**Passage for review:**
Best practices can be simply defined as the processes, rules, or procedures that have attained a level of success. Best practices are accepted or even prescribed as being the most effective for a given situation or problem. Best practices are usually developed by professional associations, research groups, or other authoritative entities and are comprehensive, measurable, notably successful, and replicable. Measurable means that the goals are clear and the progress toward them can be measured. Replicable means that the practices are structured and documented clearly enough so they can be reproduced by other organizations. Some of the key advantages of using best practices are that they help set standards for organizational performance both internally and externally and can even bolster the credibility and reputation of an organization. This entry describes best practices as a way to provide organizations with solutions and a set of rules that can be adapted or used in a given situation. It also discusses some best practices in corporate reputation and how organizations can use those as benchmarking for their work.

**Source data:**

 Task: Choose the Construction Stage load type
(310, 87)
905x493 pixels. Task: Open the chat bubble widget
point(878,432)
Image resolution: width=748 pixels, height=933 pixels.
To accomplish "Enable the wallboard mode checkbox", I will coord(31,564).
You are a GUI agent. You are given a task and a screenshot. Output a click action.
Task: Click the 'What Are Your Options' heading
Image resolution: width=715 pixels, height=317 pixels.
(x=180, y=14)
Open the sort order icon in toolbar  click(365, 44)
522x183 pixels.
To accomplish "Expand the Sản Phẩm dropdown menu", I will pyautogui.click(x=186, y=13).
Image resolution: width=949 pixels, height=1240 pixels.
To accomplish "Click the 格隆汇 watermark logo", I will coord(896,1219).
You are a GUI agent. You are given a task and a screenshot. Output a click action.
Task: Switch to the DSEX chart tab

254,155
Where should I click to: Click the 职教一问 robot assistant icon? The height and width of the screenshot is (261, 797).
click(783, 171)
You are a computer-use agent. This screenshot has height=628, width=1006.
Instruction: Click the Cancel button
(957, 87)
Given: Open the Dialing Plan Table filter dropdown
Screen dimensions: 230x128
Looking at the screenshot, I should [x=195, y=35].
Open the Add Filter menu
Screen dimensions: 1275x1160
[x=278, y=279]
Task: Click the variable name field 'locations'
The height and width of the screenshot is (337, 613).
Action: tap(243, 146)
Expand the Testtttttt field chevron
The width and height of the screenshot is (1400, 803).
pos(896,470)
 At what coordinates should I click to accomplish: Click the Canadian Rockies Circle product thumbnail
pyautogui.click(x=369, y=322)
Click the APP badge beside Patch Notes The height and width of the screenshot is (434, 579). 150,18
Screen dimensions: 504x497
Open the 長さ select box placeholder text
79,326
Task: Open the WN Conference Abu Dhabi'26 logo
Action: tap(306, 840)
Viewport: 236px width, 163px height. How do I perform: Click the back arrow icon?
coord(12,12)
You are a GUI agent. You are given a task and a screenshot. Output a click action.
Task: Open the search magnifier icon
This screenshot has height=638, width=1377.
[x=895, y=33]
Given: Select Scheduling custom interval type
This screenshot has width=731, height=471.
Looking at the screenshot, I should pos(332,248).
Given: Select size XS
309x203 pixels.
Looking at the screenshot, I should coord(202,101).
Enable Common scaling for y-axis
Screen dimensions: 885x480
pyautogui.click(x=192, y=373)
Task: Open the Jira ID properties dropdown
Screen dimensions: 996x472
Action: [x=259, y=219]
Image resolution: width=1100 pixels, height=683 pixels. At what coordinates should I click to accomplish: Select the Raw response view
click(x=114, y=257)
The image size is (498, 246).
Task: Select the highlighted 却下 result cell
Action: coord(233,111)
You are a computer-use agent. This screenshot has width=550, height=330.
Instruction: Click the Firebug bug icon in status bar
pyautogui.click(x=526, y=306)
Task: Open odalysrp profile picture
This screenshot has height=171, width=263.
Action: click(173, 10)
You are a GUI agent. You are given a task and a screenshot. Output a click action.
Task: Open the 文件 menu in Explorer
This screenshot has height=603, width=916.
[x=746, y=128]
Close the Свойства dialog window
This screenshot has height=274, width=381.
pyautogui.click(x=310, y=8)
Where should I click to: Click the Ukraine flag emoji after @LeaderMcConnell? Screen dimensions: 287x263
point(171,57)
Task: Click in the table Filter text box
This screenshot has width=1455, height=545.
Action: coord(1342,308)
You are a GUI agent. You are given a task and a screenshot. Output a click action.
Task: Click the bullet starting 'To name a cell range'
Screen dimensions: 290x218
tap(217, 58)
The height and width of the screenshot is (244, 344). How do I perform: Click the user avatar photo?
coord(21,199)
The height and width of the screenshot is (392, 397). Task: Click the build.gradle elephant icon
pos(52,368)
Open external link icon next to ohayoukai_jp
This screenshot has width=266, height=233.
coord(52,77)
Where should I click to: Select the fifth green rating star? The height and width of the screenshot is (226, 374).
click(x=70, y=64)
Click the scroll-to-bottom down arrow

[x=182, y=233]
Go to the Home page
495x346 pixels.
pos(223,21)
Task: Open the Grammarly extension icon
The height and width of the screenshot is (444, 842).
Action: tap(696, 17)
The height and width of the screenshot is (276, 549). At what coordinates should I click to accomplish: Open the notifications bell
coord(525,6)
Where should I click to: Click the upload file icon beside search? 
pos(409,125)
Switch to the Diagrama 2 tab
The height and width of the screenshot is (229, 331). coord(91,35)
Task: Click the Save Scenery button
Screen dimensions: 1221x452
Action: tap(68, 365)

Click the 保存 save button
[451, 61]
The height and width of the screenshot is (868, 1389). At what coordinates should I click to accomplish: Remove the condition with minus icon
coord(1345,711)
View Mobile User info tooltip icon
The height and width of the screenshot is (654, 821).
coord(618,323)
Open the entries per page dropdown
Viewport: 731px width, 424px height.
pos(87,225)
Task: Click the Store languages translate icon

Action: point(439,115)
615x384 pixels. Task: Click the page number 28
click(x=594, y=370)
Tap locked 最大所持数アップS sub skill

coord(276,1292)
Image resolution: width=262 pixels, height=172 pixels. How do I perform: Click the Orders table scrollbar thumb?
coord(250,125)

**What this exercise asks:**
1: In the passage on best practices, what does "Measurable" mean?
2: For each statement below, decide whether it agrees with the passage on best practices, and support each decision by quoting the deciding words of the passage.
(a) Best practices are usually developed by professional associations, research groups, or other authoritative entities.
(b) Best practices help set standards for organizational performance only within the organization.
(c) The entry discusses some best practices in corporate reputation.

**Responses:**
1: It means that the goals are clear and the progress toward them can be measured.

2:
(a) Yes: "Best practices are usually developed by professional associations, research groups, or other authoritative entities"
(b) No: "they help set standards for organizational performance both internally and externally"
(c) Yes: "It also discusses some best practices in corporate reputation"